Problem statement: Reproduce everything in the MICAL constituency text from "Mayaguana, Inagua, Crooked Island, Acklins and" down to "of the Bahamas.", word for word.

Selected text:
══════════════════════════════
- The Bahamas constituencies in 2021
- District: Multiple
- Major settlements: Abraham's Bay, Colonel Hill, Matthew Town, Pirates Well, Spring Point

Current constituency
- Seats: 1
- Party: Free National Movement
- Member: J. Leo Ferguson

= MICAL (Bahamas Parliament constituency) =

Bahamas parliamentary constituency

Mayaguana, Inagua, Crooked Island, Acklins and Long Cay, abbreviated as MICAL, is a parliamentary constituency represented in the House of Assembly of the Bahamas.

== Geography ==
The constituency name is an acronym of the five islands it contains that form the south-eastern tip of the Bahamas: Mayaguana, Inagua, Crooked Island, Acklins, and Long Cay. The constituency is geographically large and rural.

== Members of Parliament ==

| Election | Parliament | Candidate | Party |  | Ref. |
|---|---|---|---|---|---|
| 1997 | 9th Bahamian Parliament | Vernon Symonette |  | FNM |  |
| 2002 | 10th Bahamian Parliament | V. Alfred Gray |  | PLP |  |
| 2007 | 11th Bahamian Parliament | V. Alfred Gray |  | PLP |  |
| 2012 | 12th Bahamian Parliament | V. Alfred Gray |  | PLP |  |
| 2017 | 13th Bahamian Parliament | Miriam Emmanuel |  | FNM |  |
| 2021 | 14th Bahamian Parliament | Basil McIntosh |  | PLP |  |
| 2026 | 15th Bahamian Parliament | J. Leo Ferguson |  | FNM |  |

== Elections ==
=== 2026 general election===
Basil McIntosh has said he will not seek re-election at the 2026 general election.
══════════════════════════════
Supplied information:
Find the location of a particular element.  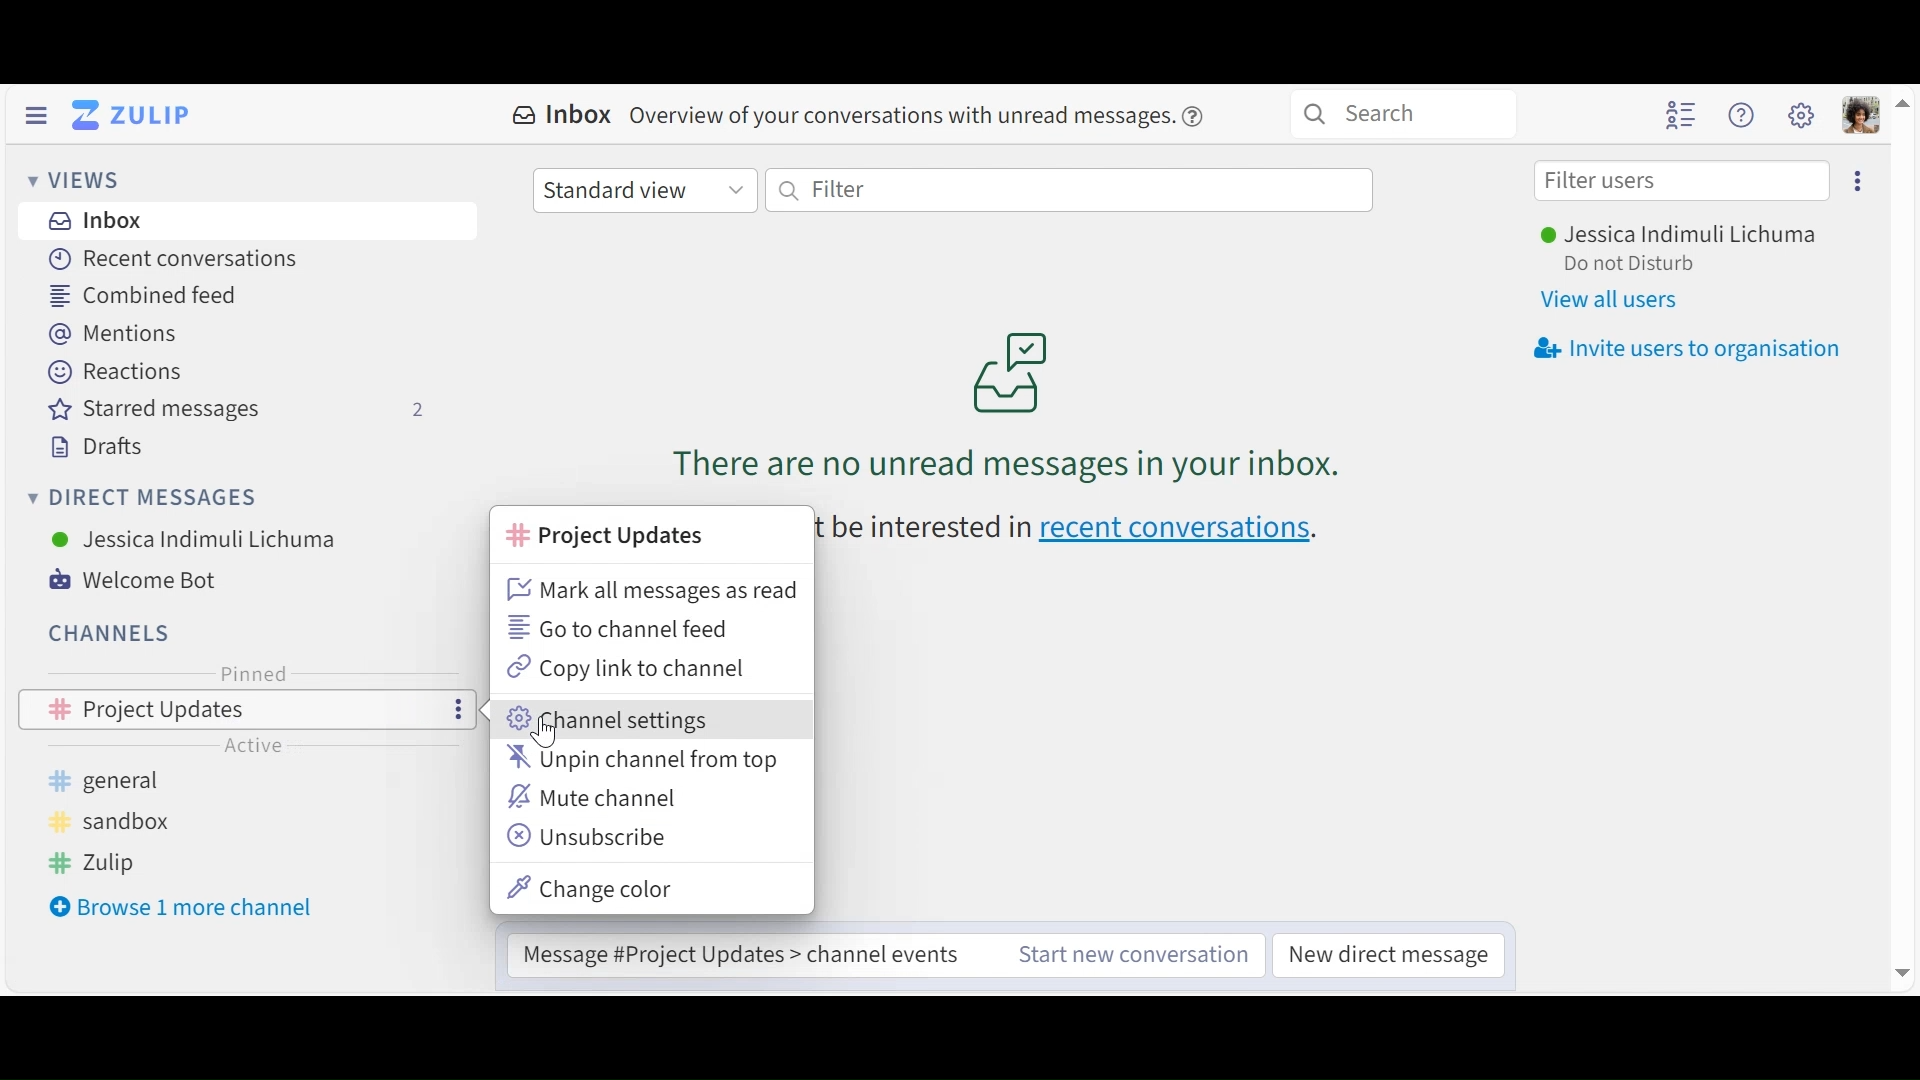

Welcome Bot is located at coordinates (148, 580).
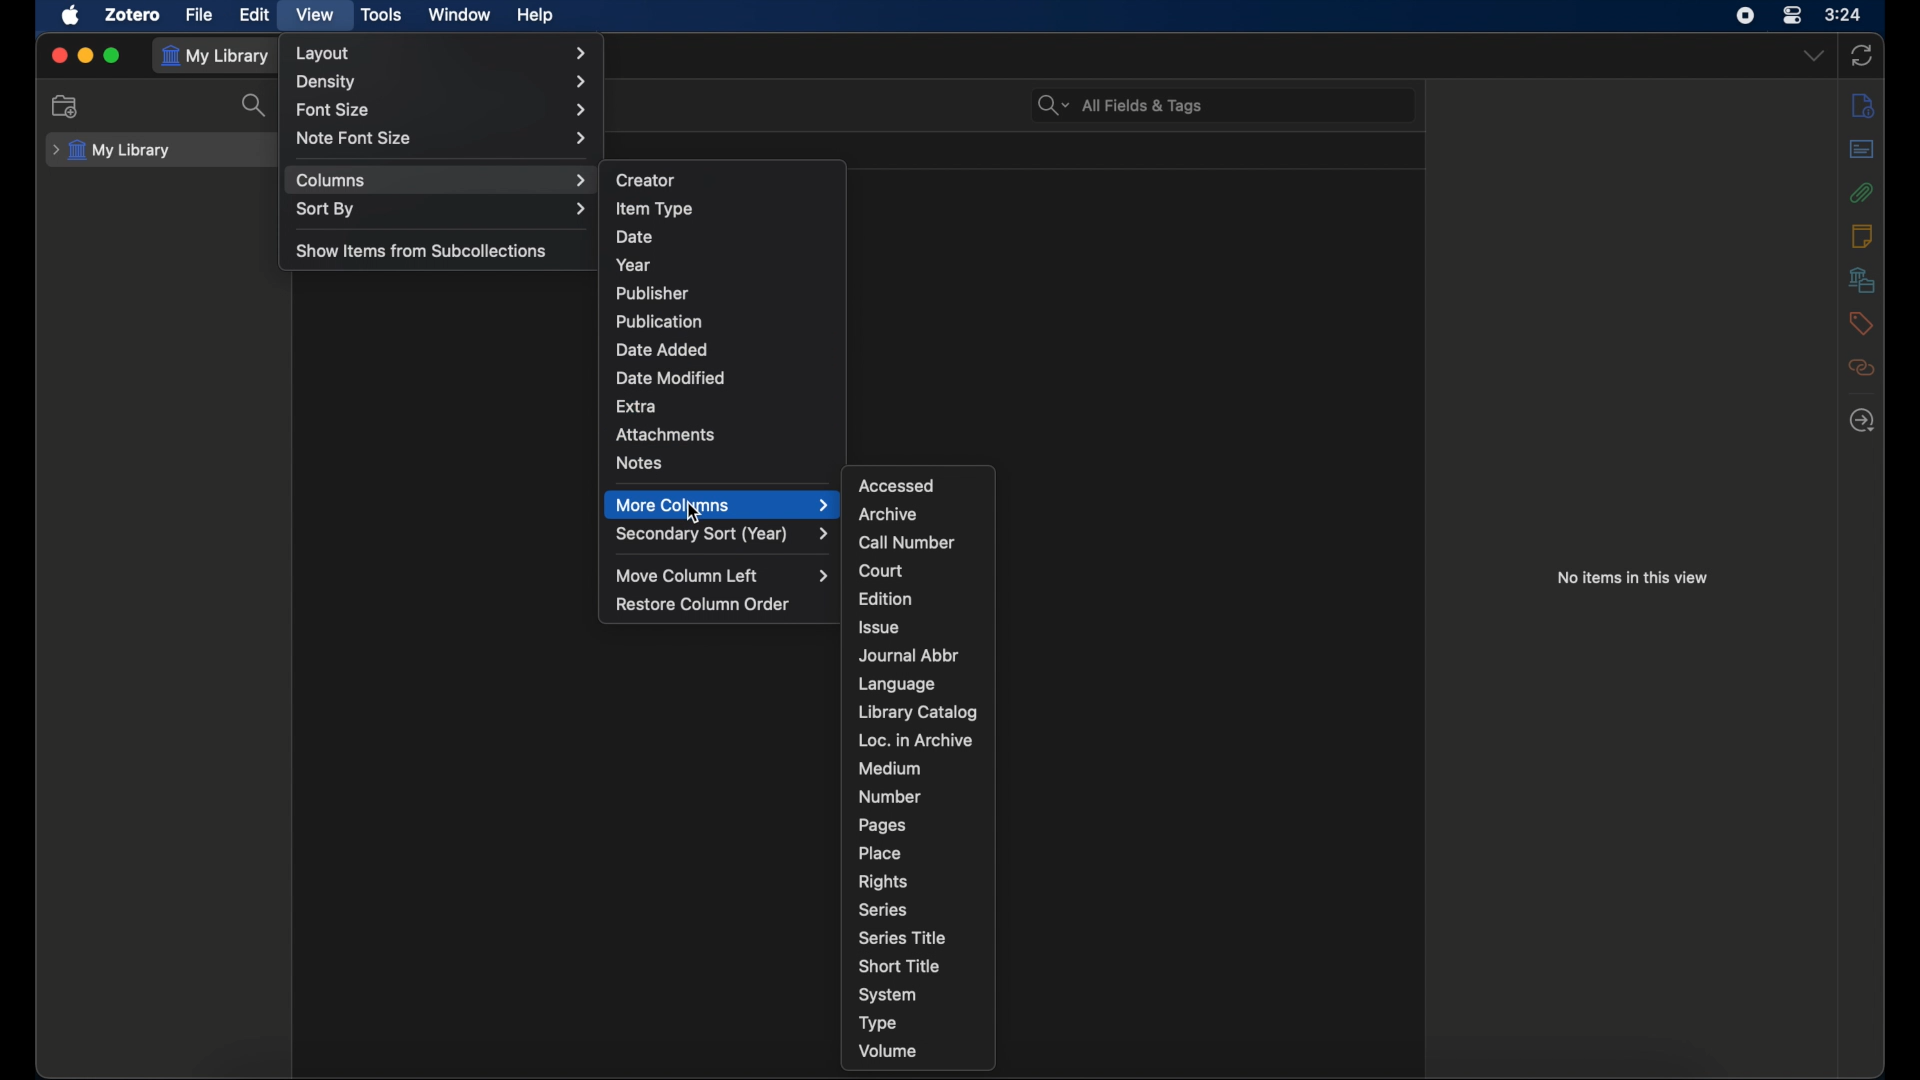  I want to click on close, so click(60, 56).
══════════════════════════════
Worked solution:
Mayaguana, Inagua, Crooked Island, Acklins and Long Cay, abbreviated as MICAL, is a parliamentary constituency represented in the House of Assembly of the Bahamas.